_Brief_
Duplicate the entire text about Jonathan Bayard Smith word for word.

[Opening Excerpt provided section]

Jonathan Bayard Smith (February 21, 1742 – June 16, 1812) was an American politician and merchant from Philadelphia who was one of the Founding Fathers of the United States. Smith served as a delegate for Pennsylvania to the Continental Congress in 1777 and 1778, where he signed the Articles of Confederation.

==Early life==
Smith was born on February 21, 1742, in Philadelphia, Pennsylvania, to Mary Harrison and Samuel Smith. His father was a successful mercantile businessman in Portsmouth, New Hampshire, who had moved to Philadelphia. Smith graduated from Princeton in 1760 and joined his father in business. He was elected to the revived American Philosophical Society in 1768. His first marriage was to Susannah Bayard of Maryland. Together, they had one son, Samuel Harrison Smith, who founded the National Intelligencer newspaper.

==Revolutionary War==
Smith became a member of the local committee of safety and in 1775 was made its secretary. He was elected a delegate to the Continental Congress in 1777, serving from April 4 of that year until November 1778. While in Congress, Smith endorsed the Articles of Confederation for Pennsylvania. He resigned from the Continental Congress to assist in the defense of Philadelphia in 1778. Having advocated taking up arms (a sometimes unpopular stance in largely Quaker Pennsylvania) he also joined the militia, becoming a lieutenant colonel of John Bayard's regiment and serving in the Brandywine campaign.

[Closing Excerpt provided section]
[Opening Provided data section]

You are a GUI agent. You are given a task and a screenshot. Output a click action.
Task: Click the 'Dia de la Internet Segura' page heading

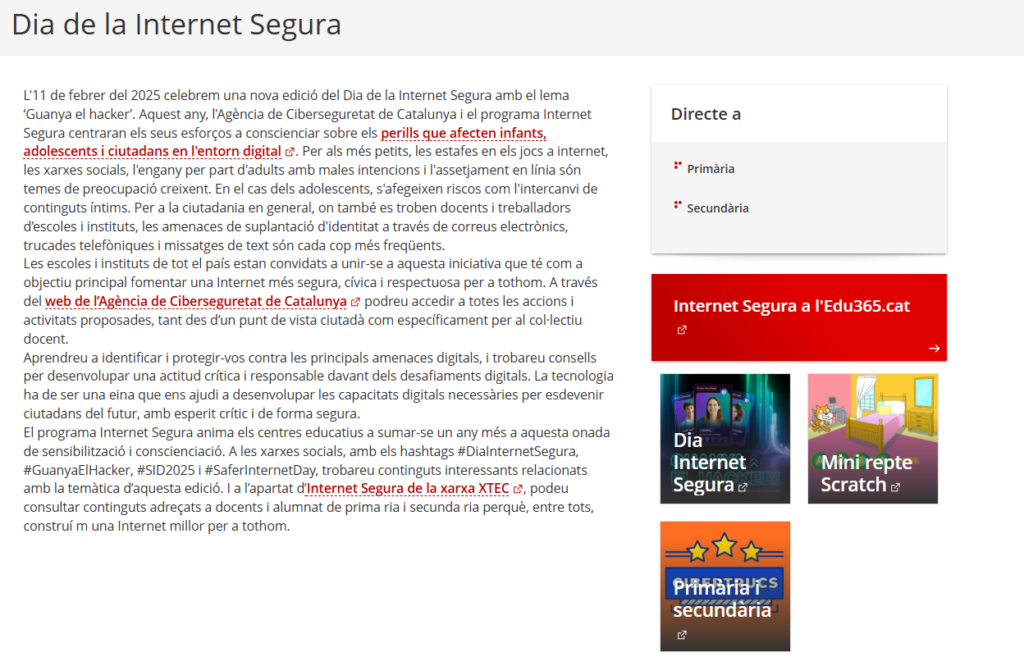click(x=176, y=24)
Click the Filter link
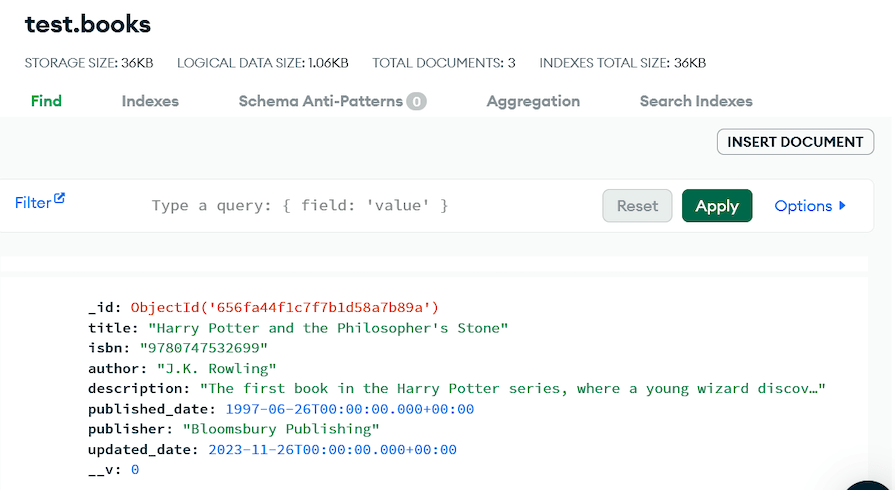The image size is (895, 490). click(33, 203)
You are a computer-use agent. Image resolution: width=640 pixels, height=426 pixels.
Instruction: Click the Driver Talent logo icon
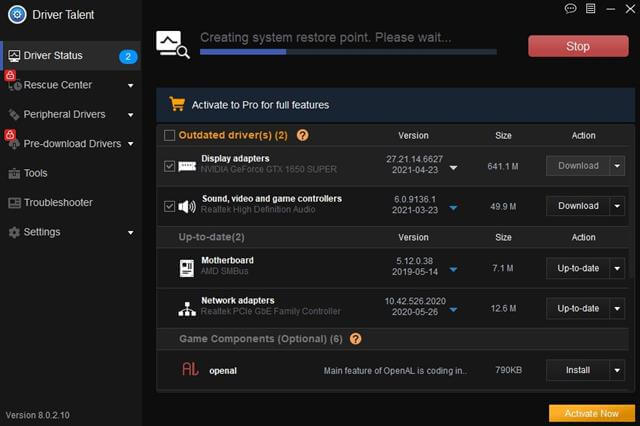pyautogui.click(x=17, y=15)
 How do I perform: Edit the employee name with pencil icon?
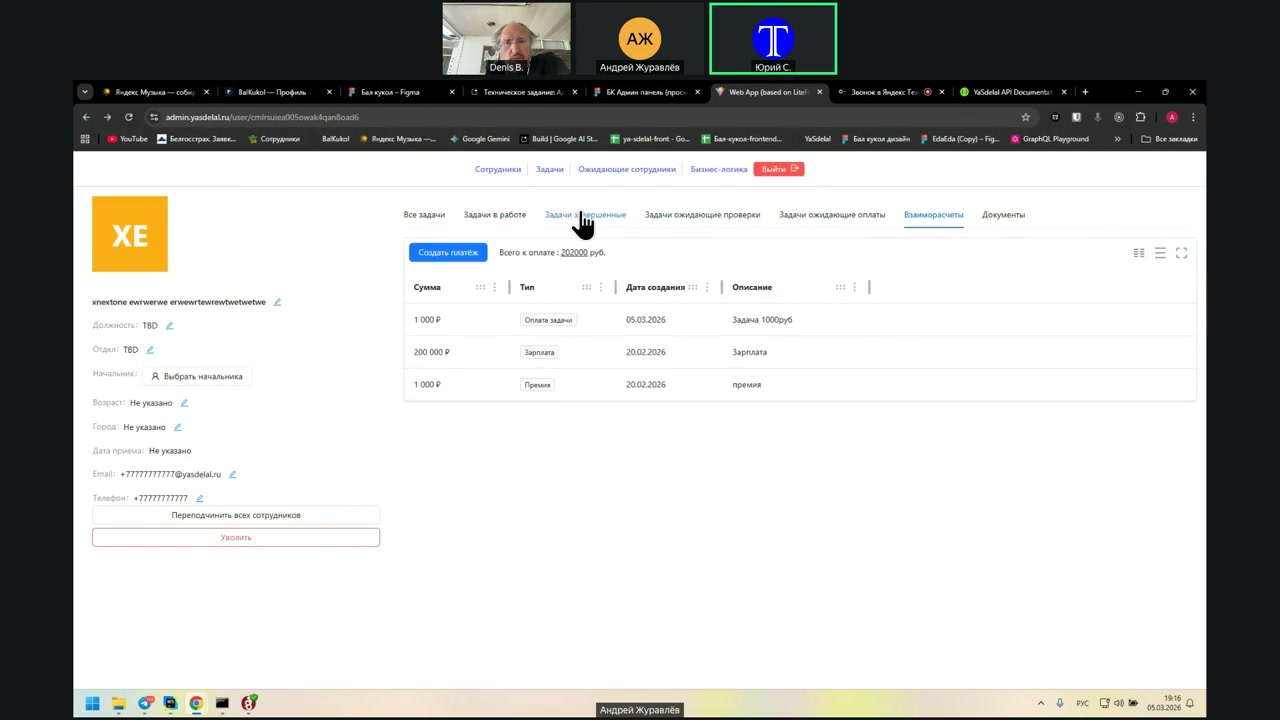tap(277, 302)
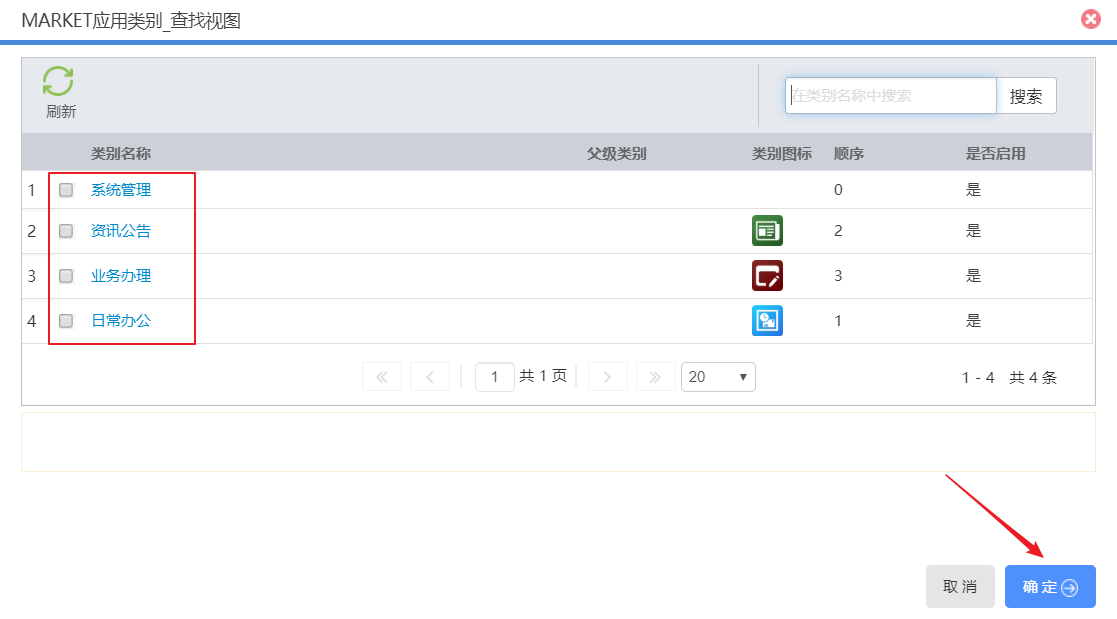The image size is (1117, 619).
Task: Go to the previous page arrow
Action: point(430,377)
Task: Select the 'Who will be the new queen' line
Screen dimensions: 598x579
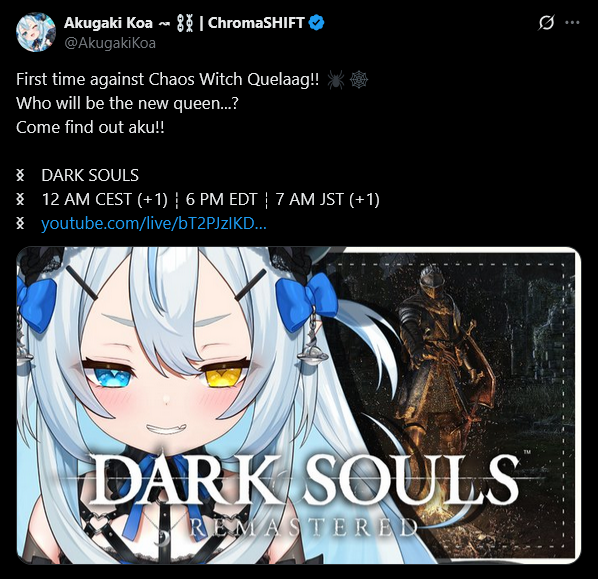Action: [x=127, y=103]
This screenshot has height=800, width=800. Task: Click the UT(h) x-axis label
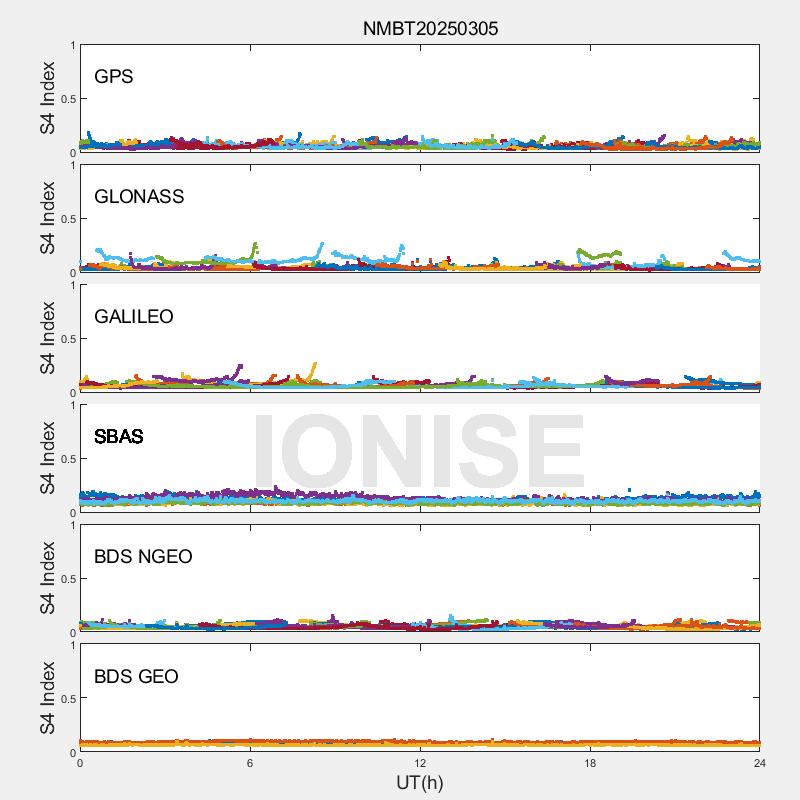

[Closing Provided data section]

_Output_
Jonathan Bayard Smith (February 21, 1742 – June 16, 1812) was an American politician and merchant from Philadelphia who was one of the Founding Fathers of the United States. Smith served as a delegate for Pennsylvania to the Continental Congress in 1777 and 1778, where he signed the Articles of Confederation.

==Early life==
Smith was born on February 21, 1742, in Philadelphia, Pennsylvania, to Mary Harrison and Samuel Smith. His father was a successful mercantile businessman in Portsmouth, New Hampshire, who had moved to Philadelphia. Smith graduated from Princeton in 1760 and joined his father in business. He was elected to the revived American Philosophical Society in 1768. His first marriage was to Susannah Bayard of Maryland. Together, they had one son, Samuel Harrison Smith, who founded the National Intelligencer newspaper.

==Revolutionary War==
Smith became a member of the local committee of safety and in 1775 was made its secretary. He was elected a delegate to the Continental Congress in 1777, serving from April 4 of that year until November 1778. While in Congress, Smith endorsed the Articles of Confederation for Pennsylvania. He resigned from the Continental Congress to assist in the defense of Philadelphia in 1778. Having advocated taking up arms (a sometimes unpopular stance in largely Quaker Pennsylvania) he also joined the militia, becoming a lieutenant colonel of John Bayard's regiment and serving in the Brandywine campaign.